_Action à mener 1:_ Selon le texte sur le recrutement des volontaires pour les essais cliniques, pourquoi les chercheurs soumettent-ils le protocole au Comité de protection des personnes et à l'ANSM ? Répondez en une à trois phrases.
_Action à mener 2:_ Rédigez la suite du texte sur le recrutement des volontaires pour les essais cliniques en reprenant après sa dernière phrase.

_Passage retenu:_
************

Les volontaires pour les essais cliniques, bientôt recrutés sur les réseaux sociaux ?

Les outils numériques et les réseaux sociaux du type Facebook ont commencé, discrètement, à changer la manière dont les volontaires sont recrutés pour les essais cliniques.

Jusqu’ici, c’était les médecins, la plupart du temps, qui informaient puis proposaient à leurs patients de participer à une nouvelle étude destinée à faire avancer la recherche. Mais les possibilités se développent, pour les laboratoires pharmaceutiques ou autres organisateurs d’essais cliniques, de contacter directement les patients. Ce changement doit être anticipé, si l’on veut qu’ils se déroulent de manière éthique.

Ces essais permettent de vérifier la sécurité et l’efficacité de nouveaux médicaments ou de modes de traitement inédits. Ils doivent être menés selon une méthode validée et transparente. Certains critères de qualité sont de nature scientifique, par exemple le fait de tirer au sort des patients qui vont recevoir l’un ou l’autre des traitements à comparer. D’autres critères sont d’ordre éthique, comme la manière dont les patients sont informés et recrutés. Le respect de ces derniers doit être assuré par les autorités sanitaires, mais il intéresse aussi la société dans son ensemble.

Le rôle du Comité de protection des personnes

Aujourd’hui, en France, le patient ne peut être inclus dans un essai clinique avant que son déroulement soit validé par une source externe aux organisateurs. Pour cela, les chercheurs soumettent le protocole à un organisme indépendant, le Comité de protection des personnes et en parallèle à l’autorité compétente, l’Agence nationale de sécurité du médicament et des produits de santé (ANSM), décisionnaire finale de la conduite de l’essai. Une fois l’accord de l’agence obtenu, les personnes pouvant participer à l’essai sont contactées et reçoivent une information préalable. Ensuite, elles donnent (ou non) leur accord pour y participer.

************

_Extraits de données:_

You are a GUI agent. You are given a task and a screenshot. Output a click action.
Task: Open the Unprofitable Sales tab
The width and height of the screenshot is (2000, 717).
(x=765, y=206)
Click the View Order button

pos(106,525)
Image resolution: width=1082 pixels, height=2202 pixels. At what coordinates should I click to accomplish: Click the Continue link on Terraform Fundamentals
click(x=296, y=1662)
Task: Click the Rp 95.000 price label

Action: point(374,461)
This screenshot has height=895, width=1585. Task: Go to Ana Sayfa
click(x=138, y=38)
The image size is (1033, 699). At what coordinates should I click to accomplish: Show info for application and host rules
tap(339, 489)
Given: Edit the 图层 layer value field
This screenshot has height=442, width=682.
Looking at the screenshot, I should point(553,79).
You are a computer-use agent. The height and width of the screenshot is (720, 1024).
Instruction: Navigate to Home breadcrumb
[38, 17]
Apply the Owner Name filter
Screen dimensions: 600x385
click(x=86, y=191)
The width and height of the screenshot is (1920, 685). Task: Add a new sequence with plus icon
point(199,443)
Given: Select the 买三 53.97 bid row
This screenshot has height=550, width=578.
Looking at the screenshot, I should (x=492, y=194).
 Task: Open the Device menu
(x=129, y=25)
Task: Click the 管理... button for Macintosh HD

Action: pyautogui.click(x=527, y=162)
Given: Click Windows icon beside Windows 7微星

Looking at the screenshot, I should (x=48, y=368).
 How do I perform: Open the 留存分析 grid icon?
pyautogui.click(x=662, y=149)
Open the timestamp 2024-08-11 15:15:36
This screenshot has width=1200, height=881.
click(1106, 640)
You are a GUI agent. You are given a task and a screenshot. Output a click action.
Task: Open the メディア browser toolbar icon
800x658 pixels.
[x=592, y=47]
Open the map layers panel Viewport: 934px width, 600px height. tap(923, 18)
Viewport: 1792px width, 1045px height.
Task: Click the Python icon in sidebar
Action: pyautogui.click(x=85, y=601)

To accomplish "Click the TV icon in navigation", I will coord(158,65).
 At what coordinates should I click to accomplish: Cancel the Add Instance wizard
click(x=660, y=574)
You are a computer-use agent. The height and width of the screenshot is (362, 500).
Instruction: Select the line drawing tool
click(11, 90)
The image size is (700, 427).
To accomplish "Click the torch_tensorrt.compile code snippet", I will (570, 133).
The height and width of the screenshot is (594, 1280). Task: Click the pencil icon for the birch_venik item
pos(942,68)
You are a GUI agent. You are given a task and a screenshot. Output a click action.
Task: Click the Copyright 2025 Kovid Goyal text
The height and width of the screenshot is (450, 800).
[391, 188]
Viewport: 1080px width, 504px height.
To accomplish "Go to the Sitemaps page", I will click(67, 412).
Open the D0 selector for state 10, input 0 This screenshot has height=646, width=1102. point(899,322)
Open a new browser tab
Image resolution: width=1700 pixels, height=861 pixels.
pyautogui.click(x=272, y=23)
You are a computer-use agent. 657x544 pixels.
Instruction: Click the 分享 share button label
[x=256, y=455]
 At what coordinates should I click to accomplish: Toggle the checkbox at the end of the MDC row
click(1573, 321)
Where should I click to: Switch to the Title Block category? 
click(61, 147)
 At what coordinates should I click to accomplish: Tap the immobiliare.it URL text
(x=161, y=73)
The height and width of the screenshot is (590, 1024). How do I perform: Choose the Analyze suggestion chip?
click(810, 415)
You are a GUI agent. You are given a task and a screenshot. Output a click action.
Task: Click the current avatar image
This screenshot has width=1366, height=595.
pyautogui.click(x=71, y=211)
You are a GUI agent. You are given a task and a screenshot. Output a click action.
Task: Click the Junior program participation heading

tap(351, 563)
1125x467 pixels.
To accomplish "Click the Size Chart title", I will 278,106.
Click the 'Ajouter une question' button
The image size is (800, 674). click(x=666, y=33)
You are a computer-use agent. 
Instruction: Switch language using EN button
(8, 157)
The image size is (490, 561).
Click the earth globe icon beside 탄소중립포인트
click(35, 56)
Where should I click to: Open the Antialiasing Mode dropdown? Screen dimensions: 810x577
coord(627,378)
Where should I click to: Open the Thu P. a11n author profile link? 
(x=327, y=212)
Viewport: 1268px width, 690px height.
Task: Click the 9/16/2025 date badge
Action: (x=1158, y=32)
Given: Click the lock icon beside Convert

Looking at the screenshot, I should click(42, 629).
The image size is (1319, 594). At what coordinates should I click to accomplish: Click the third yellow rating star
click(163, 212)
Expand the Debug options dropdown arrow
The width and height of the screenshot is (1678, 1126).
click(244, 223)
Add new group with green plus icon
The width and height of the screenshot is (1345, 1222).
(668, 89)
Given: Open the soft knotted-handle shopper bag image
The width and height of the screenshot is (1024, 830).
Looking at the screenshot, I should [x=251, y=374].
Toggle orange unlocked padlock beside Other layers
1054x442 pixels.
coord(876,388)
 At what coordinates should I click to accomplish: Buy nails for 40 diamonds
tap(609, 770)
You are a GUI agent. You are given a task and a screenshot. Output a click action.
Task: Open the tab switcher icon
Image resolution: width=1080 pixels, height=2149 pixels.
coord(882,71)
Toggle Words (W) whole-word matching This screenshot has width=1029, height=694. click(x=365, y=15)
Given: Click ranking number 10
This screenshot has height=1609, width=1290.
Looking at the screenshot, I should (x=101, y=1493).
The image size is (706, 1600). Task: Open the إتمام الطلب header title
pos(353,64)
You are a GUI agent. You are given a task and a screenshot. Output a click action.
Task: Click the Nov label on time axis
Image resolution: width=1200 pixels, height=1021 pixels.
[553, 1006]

************

_Votre réponse 1:_ En France, un patient ne peut être inclus dans un essai clinique avant que le déroulement de celui-ci ait été validé par une source externe aux organisateurs. Les chercheurs soumettent donc le protocole à cet organisme indépendant et, en parallèle, à l'ANSM, qui décide en dernier ressort de la conduite de l'essai.

_Votre réponse 2:_
L’interface entre les participants et le groupe à l’initiative de la recherche, « le promoteur » (l’industrie pharmaceutique, ou les institutions publiques de recherche), est traditionnellement assurée par un médecin clinicien. Cet « investigateur » habituellement soigne, par ailleurs, des personnes atteintes de la maladie qui fait l’objet de la recherche.

Or sous l’effet, notamment, des nouveaux outils numériques, on assiste aujourd’hui à l’émergence d’un parcours beaucoup plus court. Lequel pourrait, à terme, court-circuiter le médecin investigateur dans son rôle actuel. Jusqu’ici, cet acteur était jugé suffisamment important pour que des garanties lui soient demandées (comme une déclaration de liens d’intérêts) concernant ses compétences et sa probité. Sa mise en retrait va logiquement redéfinir les tâches et les responsabilités entre les acteurs de la recherche.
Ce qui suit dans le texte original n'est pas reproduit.